Arkasında AKP iktidarının olduğu Danıştay ve Hrant Dink cinayetleriyle başlayıp
“Ergenekon”la devam eden provokasyonlar dizisi ancak böyle bir bakış açısıyla
aydınlığa çıkabilmektedir.
İşte bu nedenle 2007-2008 yıllarındaki bayraklı yürüyüşleri,
bütün ulusalcı ideolojik yönelimine rağmen, AKP diktatörlüğüne karşı özgürlük
mücadelesi saflarında direnişler olarak görmek; “Ergenekon” operasyonları
başladığında, benim, diğer anarşistlerin ve solcuların yaptığı gibi bu konuda
AKP’ye gizli destek vermek ya da tarafsız pozlara girmek yerine, AKP
diktatörlüğüne karşı bu mücadelelerin yanında yer almak, elbette bayrak
sapıklıklarını eleştirerek yer almak gerekirdi. Hatırladığım kadarıyla bu
konuda sözünü ettiğim türden doğru bir tutumu Kurtuluş Cephesi, Evrensel
çevresi ve Birgün’ün bazı yazarları almış ve bu yürüyüşlere katılmak
gerektiğini ileri sürmüşlerdir.
15 Yıllık mücadele sürecinde yaptığım en önemli hata ise,
2010 referandumunda “boykot” ya da “sandığa gitmeme” tutumu almak olmuştur.

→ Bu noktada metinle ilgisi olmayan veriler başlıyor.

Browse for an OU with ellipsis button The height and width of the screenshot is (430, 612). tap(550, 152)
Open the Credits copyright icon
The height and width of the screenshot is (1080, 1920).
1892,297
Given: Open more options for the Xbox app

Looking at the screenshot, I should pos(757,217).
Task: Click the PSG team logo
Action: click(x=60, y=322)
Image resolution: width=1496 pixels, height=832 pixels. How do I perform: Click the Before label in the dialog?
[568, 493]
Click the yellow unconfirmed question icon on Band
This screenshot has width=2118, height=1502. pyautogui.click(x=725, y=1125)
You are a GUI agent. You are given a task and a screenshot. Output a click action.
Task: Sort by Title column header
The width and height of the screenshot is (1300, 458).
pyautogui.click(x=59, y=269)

Elbette hiçbir zaman benimsemediğim ve o zaman da şiddetle eleştirdiğim “yetmez
ama evet” tutumundan söz etmiyorum bile. Fakat hangi akla hizmet oy vermemeyi
savunmuştum? Bugün baktığımda bu saçma tutumuma hiçbir mantıki gerekçe
bulamıyorum. Bu, sadece ve sadece AKP’ye karşı özgürlük mücadelesinin gereğini
tam olarak kavrayamadığımı ortaya koyar. Bazı arkadaşlar hâlâ, “ama o
referandumda 12 Eylül anayasasından kurtulmaya evet mi, hayır mı oylanmıştı”
diye kendi teslimiyetçe tutumlarını savunmaya çalışıyorlar. Oysa bu AKP’nin
aldatmacasından ibaretti. O referandumda oylanan sadece ve sadece AKP
diktatörlüğüne evet mi, yoksa hayır mıydı; bugün de aynı şey söz konusudur.
Evet, bugün de aynı şey söz konusudur ve “anarşistler oy
kullanmaz” saçmalığını ve dogmatizmini ileri süren arkadaşlar, boykot ya da oy
vermeme tutumlarıyla “AKP diktatörlüğüne evet mi, hayır mı?” sorusuna “ne evet,
ne hayır, bu beni ilgilendirmez” cevabını vermiş oluyorlar. Aynı benim 2010
referandumunda yaptığım gibi. O günümü düşününce bu arkadaşlara kızamıyorum.
Belki aradan 7 yıl geçince onlar da bugün aldıkları tavra pişman olacaklar ama
iş işten geçmiş olacak!
J. P. Sartre’ın “İş İşten Geçti” adlı, gençliğimde okuduğum
çok güzel bir oyunu vardı. Bulup yeniden okuyayım!